_Tasks to complete_
**a.** In the excerpt on machine learning governance and security, how long does the writer say an ML project can be delayed when governance and security are ignored at inception?
**b.** Continue the passage on machine learning governance and security, picking up after its final sentence.

_Source excerpt_
Governance and security should be an inherent and essential part of this process. More than once I’ve seen an ML project get delayed by months because it failed to consider governance and security at inception. Machine learning may be new, but it’s not immune to the same governance standards for software and data within your organization. Even if the technical implementation of your production ML models is near perfect, lack of proper governance can stop a project in its tracks—while lack of adequate security can pose a massive risk.

While the basic operational principles are the same as that of software, ML is completely new in the enterprise and presents a novel set of challenges for the governance of software, data, and the ML model itself. An even bigger problem is that most companies only recently started thinking about this, and the companies that haven’t are poised to be the ones left behind as carefully designed model pipelines and strategy open the door for the first real explosion of ML-driven value in the enterprise.

_Entries provided_
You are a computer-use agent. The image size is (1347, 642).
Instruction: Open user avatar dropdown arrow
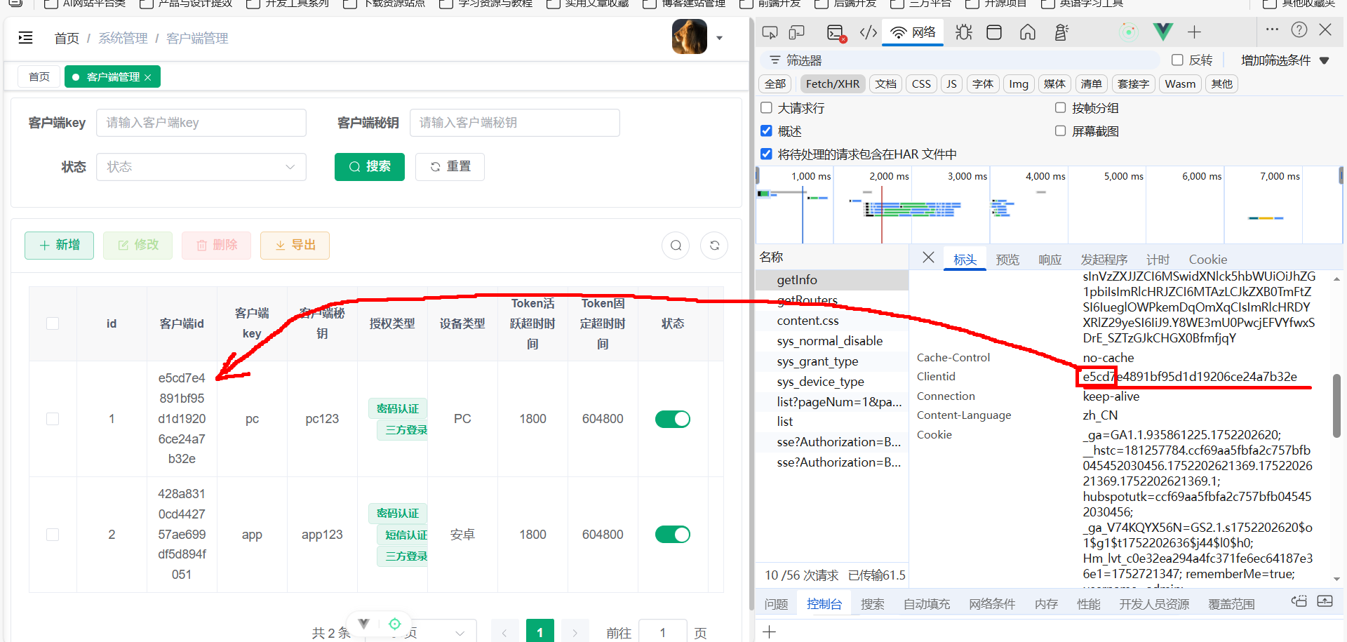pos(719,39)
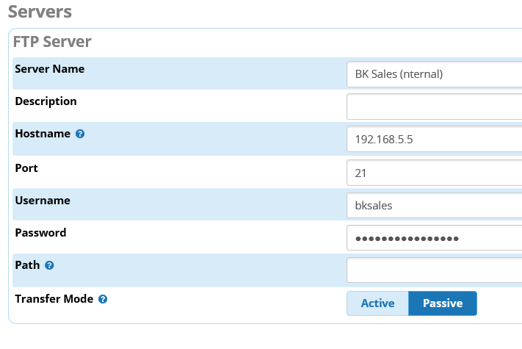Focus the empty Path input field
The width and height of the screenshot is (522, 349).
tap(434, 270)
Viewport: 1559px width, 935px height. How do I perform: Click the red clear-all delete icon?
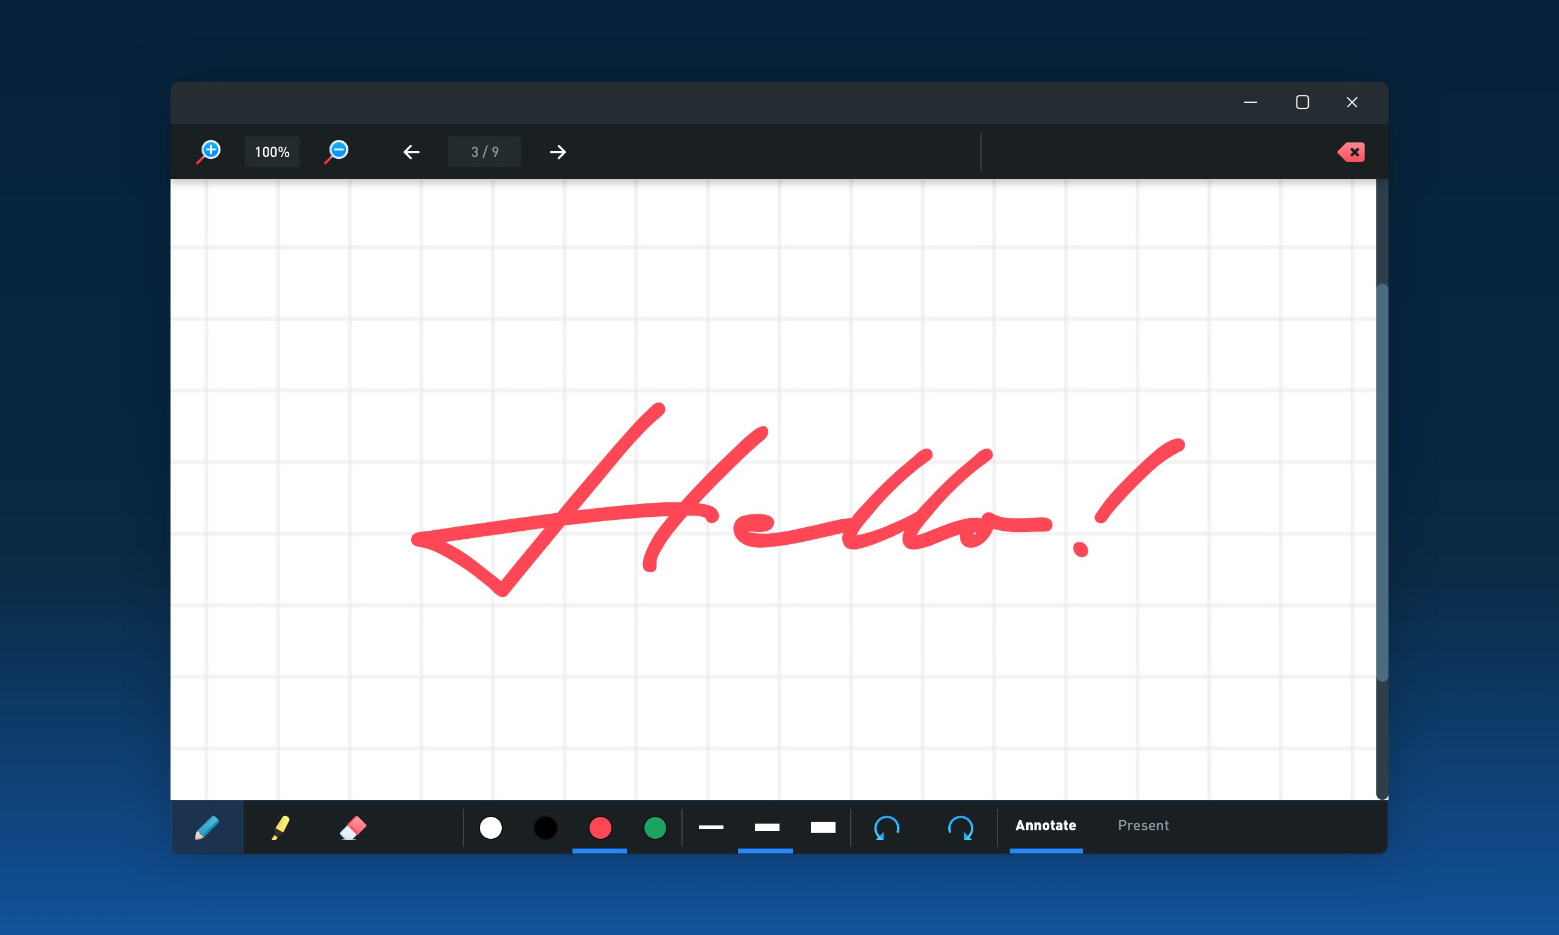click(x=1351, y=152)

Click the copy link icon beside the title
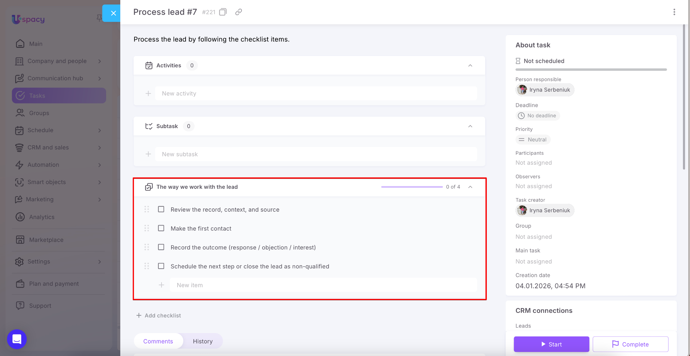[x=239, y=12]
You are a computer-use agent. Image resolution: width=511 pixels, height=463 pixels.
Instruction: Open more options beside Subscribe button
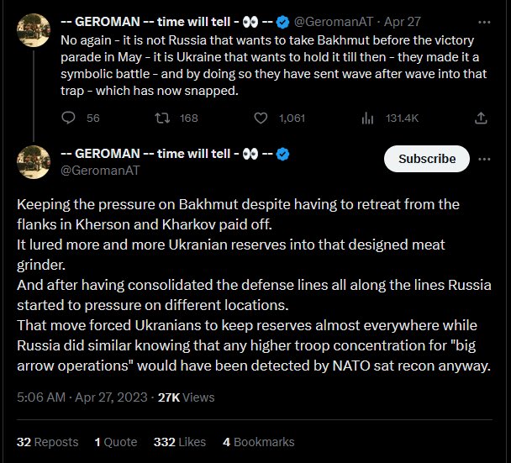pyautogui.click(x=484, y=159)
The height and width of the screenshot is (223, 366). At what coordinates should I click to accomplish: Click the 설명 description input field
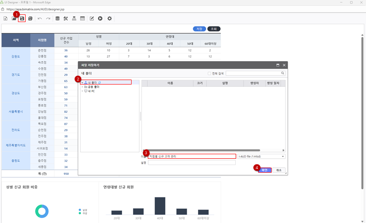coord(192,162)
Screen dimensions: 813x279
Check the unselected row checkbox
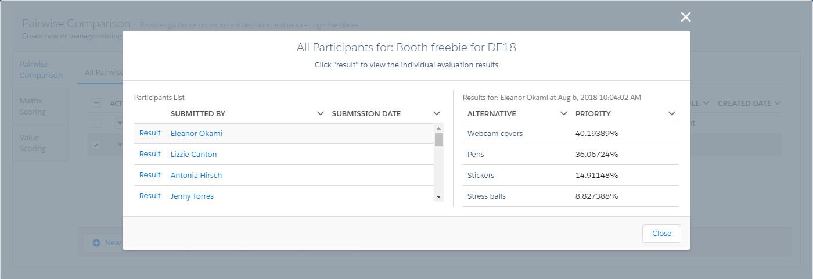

_Answers by task_
**a.** By months.

**b.**
What’s Needed to Derive Value from ML

Production software and data workflows have well-defined standards and requirements for everything from API definitions to source-code management (SCM). ML in production needs to meet the same standards, but there is yet to exist a one-to-one mapping of these workflows to the ML workflow. In order to deliver value with ML, these same standards need to be met and applied within the context of the ML lifecycle.

Machine learning is novel technology, but it still lives within the context of both software and data. ML needs an analogue from the well-defined software engineering frameworks that let engineering teams deliver value instead of endlessly spinning their wheels, and value happens at the business level. Most companies know (to a degree) how to ship software. Now we need to adapt that pattern to the machine learning lifecycle and next generation of software.

MLOps and governance go beyond the ML model itself to the ecosystem of machine learning technology in modern business. Delivering value with ML is about looking at the true, expanded lifecycle of algorithms in the enterprise. Successful machine learning is often dependent on a successful implementation of this lifecycle.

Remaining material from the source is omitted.